Monsieur le Président de la République,
J'ai reçu ce jeudi matin à l'Assemblée nationale la lettre que vous nous avez fait l'honneur de nous adresser.
Vous vous félicitez à cette occasion des résultats du dernier sommet européen et évoquez l'indispensable émergence d'un gouvernement européen. Aussi suggérez-vous dans cette perspective que la France se montre financièrement exemplaire en se dotant d'un cadre constitutionnel qui fasse obstacle à de nouveaux déficits.
Je tenais d'abord à vous faire savoir que je comprends et partage pleinement votre inquiétude sur la dérive des comptes publics, qui se sont profondément dégradés ces dernières années, et ce, avant même le début de la crise, puisque l'endettement de la France est passé de 900 milliards en 2002 à près de 1800 milliards cette année.
Il me semble comme à vous que cette situation est insoutenable. Il faut donc trouver des solutions qui permettent d'y répondre. Je n'insisterai pas sur le paradoxe qui consiste pour un gouvernement et une majorité qui ont contribué à creuser le déficit de manière abyssale à vouloir imposer une règle d'or. Il me semble surtout que la question de l'équilibre budgétaire est d'abord une question de volonté politique et non pas d'ordre juridique.
Aussi serait-ce de mon point de vue une erreur de vouloir s'imposer des règles définitives qui ne seraient pas soutenues par une volonté politique ferme. Nous avons vu avec la crise de l'Euro combien les pays de l'Union européenne n'ont pas hésité à transgresser certaines règles de base, y compris la Banque centrale européenne, en rachetant des titres, pour faire face à l'urgence.
La politique budgétaire étant ainsi un outil conjoncturel, ce serait également une faute économique majeure de se lier les mains pour l'avenir. Si aujourd'hui il nous faut mener une politique vigoureuse de rétablissement des comptes, il n'est pas impossible qu'il nous soit demain nécessaire de faire à nouveau appel à l'outil budgétaire pour soutenir l'activité et la croissance.
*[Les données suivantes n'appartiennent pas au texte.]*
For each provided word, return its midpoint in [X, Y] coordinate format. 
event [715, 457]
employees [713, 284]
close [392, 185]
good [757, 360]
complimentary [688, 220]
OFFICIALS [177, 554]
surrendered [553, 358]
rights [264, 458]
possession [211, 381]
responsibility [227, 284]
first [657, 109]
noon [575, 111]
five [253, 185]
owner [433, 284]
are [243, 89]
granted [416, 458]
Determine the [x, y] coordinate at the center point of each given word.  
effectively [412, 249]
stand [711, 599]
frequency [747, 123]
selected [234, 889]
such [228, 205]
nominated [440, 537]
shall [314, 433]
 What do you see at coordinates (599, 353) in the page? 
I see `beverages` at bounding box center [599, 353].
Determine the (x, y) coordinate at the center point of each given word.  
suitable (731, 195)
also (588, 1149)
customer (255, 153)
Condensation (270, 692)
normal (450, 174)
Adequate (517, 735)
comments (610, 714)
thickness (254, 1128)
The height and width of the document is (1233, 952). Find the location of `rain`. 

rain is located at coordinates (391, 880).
Aussi ne sert-il de rien d'afficher des principes symboliques, ne valant qui plus est que pour l'avenir, alors que les problèmes que nous avons à traiter se déclinent au présent et que demain pourrait exiger d'autres méthodes et d'autres politiques.
Vous comprendrez dans ces conditions, en toute liberté de jugement, et tout en revendiquant une rigoureuse reprise en main de nos comptes publics, qu'il ne me soit pas possible d'envisager de voter pour une proposition qui n'apporterait aucune réponse concrète aux besoins du moment et pourrait se révéler totalement inadaptée aux nécessités de demain.
Je vous prie d'agréer, Monsieur le Président de la République, l'expression de mes sentiments les plus respectueux.